**Short problem:**
Update the rows below by replacing every "FlagDesk" with "Flag Desk", and leave everything else unchanged.

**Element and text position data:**
┌────────

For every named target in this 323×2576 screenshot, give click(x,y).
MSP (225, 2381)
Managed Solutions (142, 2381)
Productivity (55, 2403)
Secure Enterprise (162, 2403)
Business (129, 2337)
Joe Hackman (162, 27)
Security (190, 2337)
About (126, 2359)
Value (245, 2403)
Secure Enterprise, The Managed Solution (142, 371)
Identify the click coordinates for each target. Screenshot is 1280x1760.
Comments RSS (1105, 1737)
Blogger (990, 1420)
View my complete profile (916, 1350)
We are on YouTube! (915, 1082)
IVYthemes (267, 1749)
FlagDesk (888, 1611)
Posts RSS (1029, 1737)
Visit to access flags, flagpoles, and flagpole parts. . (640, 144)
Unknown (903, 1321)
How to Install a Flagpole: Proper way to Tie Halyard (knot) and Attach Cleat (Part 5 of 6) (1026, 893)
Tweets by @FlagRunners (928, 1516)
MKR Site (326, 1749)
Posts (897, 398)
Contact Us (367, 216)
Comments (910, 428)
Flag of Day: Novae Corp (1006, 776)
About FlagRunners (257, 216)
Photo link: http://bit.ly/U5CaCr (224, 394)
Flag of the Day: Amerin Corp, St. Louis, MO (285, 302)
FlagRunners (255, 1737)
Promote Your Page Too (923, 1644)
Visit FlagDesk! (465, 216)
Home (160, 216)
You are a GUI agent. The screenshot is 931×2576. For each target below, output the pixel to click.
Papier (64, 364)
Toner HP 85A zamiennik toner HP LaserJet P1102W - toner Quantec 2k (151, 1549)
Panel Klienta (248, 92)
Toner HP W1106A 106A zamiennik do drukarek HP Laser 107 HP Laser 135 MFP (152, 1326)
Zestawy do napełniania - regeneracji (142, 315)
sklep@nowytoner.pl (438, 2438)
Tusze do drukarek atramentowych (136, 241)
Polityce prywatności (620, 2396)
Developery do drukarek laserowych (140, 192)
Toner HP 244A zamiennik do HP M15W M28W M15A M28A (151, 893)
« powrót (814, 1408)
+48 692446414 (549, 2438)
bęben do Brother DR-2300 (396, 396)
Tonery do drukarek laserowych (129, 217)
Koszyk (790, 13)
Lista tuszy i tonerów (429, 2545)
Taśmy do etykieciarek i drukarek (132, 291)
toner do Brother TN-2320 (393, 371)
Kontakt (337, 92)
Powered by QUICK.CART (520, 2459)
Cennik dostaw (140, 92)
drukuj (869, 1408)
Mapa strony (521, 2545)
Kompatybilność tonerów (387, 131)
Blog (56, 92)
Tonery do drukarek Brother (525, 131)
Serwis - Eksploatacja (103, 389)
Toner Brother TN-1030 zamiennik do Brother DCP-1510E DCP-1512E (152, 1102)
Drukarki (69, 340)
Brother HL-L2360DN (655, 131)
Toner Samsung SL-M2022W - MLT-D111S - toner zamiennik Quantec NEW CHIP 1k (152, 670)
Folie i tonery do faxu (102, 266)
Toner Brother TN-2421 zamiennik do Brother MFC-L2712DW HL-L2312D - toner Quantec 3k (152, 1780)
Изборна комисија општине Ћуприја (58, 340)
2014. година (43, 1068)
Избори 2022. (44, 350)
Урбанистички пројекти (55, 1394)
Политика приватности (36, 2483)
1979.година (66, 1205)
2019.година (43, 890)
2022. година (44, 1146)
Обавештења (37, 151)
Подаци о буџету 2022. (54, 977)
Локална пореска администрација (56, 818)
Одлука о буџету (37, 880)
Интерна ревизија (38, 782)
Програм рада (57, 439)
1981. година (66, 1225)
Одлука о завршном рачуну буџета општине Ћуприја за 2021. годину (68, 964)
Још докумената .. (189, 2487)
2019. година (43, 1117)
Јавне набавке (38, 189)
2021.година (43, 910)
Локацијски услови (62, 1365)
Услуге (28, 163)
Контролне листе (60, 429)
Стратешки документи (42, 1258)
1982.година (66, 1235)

└────────

**Exercise solution:**
For every named target in this 323×2576 screenshot, give click(x,y).
MSP (225, 2381)
Managed Solutions (142, 2381)
Productivity (55, 2403)
Secure Enterprise (162, 2403)
Business (129, 2337)
Joe Hackman (162, 27)
Security (190, 2337)
About (126, 2359)
Value (245, 2403)
Secure Enterprise, The Managed Solution (142, 371)
Identify the click coordinates for each target. Screenshot is 1280x1760.
Comments RSS (1105, 1737)
Blogger (990, 1420)
View my complete profile (916, 1350)
We are on YouTube! (915, 1082)
IVYthemes (267, 1749)
Flag Desk (888, 1611)
Posts RSS (1029, 1737)
Visit to access flags, flagpoles, and flagpole parts. . (640, 144)
Unknown (903, 1321)
How to Install a Flagpole: Proper way to Tie Halyard (knot) and Attach Cleat (Part 5 of 6) (1026, 893)
Tweets by @FlagRunners (928, 1516)
MKR Site (326, 1749)
Posts (897, 398)
Contact Us (367, 216)
Comments (910, 428)
Flag of Day: Novae Corp (1006, 776)
About FlagRunners (257, 216)
Photo link: http://bit.ly/U5CaCr (224, 394)
Flag of the Day: Amerin Corp, St. Louis, MO (285, 302)
FlagRunners (255, 1737)
Promote Your Page Too (923, 1644)
Visit Flag Desk! (465, 216)
Home (160, 216)
You are a GUI agent. The screenshot is 931×2576. For each target below, output the pixel to click.
Papier (64, 364)
Toner HP 85A zamiennik toner HP LaserJet P1102W - toner Quantec 2k (151, 1549)
Panel Klienta (248, 92)
Toner HP W1106A 106A zamiennik do drukarek HP Laser 107 HP Laser 135 MFP (152, 1326)
Zestawy do napełniania - regeneracji (142, 315)
sklep@nowytoner.pl (438, 2438)
Tusze do drukarek atramentowych (136, 241)
Polityce prywatności (620, 2396)
Developery do drukarek laserowych (140, 192)
Toner HP 244A zamiennik do HP M15W M28W M15A M28A (151, 893)
« powrót (814, 1408)
+48 692446414 (549, 2438)
bęben do Brother DR-2300 (396, 396)
Tonery do drukarek laserowych (129, 217)
Koszyk (790, 13)
Lista tuszy i tonerów (429, 2545)
Taśmy do etykieciarek i drukarek (132, 291)
toner do Brother TN-2320 (393, 371)
Kontakt (337, 92)
Powered by QUICK.CART (520, 2459)
Cennik dostaw (140, 92)
drukuj (869, 1408)
Mapa strony (521, 2545)
Kompatybilność tonerów (387, 131)
Blog (56, 92)
Tonery do drukarek Brother (525, 131)
Serwis - Eksploatacja (103, 389)
Toner Brother TN-1030 zamiennik do Brother DCP-1510E DCP-1512E (152, 1102)
Drukarki (69, 340)
Brother HL-L2360DN (655, 131)
Toner Samsung SL-M2022W - MLT-D111S - toner zamiennik Quantec NEW CHIP 1k (152, 670)
Folie i tonery do faxu (102, 266)
Toner Brother TN-2421 zamiennik do Brother MFC-L2712DW HL-L2312D - toner Quantec 3k (152, 1780)
Изборна комисија општине Ћуприја (58, 340)
2014. година (43, 1068)
Избори 2022. (44, 350)
Урбанистички пројекти (55, 1394)
Политика приватности (36, 2483)
1979.година (66, 1205)
2019.година (43, 890)
2022. година (44, 1146)
Обавештења (37, 151)
Подаци о буџету 2022. (54, 977)
Локална пореска администрација (56, 818)
Одлука о буџету (37, 880)
Интерна ревизија (38, 782)
Програм рада (57, 439)
1981. година (66, 1225)
Одлука о завршном рачуну буџета општине Ћуприја за 2021. годину (68, 964)
Још докумената .. (189, 2487)
2019. година (43, 1117)
Јавне набавке (38, 189)
2021.година (43, 910)
Локацијски услови (62, 1365)
Услуге (28, 163)
Контролне листе (60, 429)
Стратешки документи (42, 1258)
1982.година (66, 1235)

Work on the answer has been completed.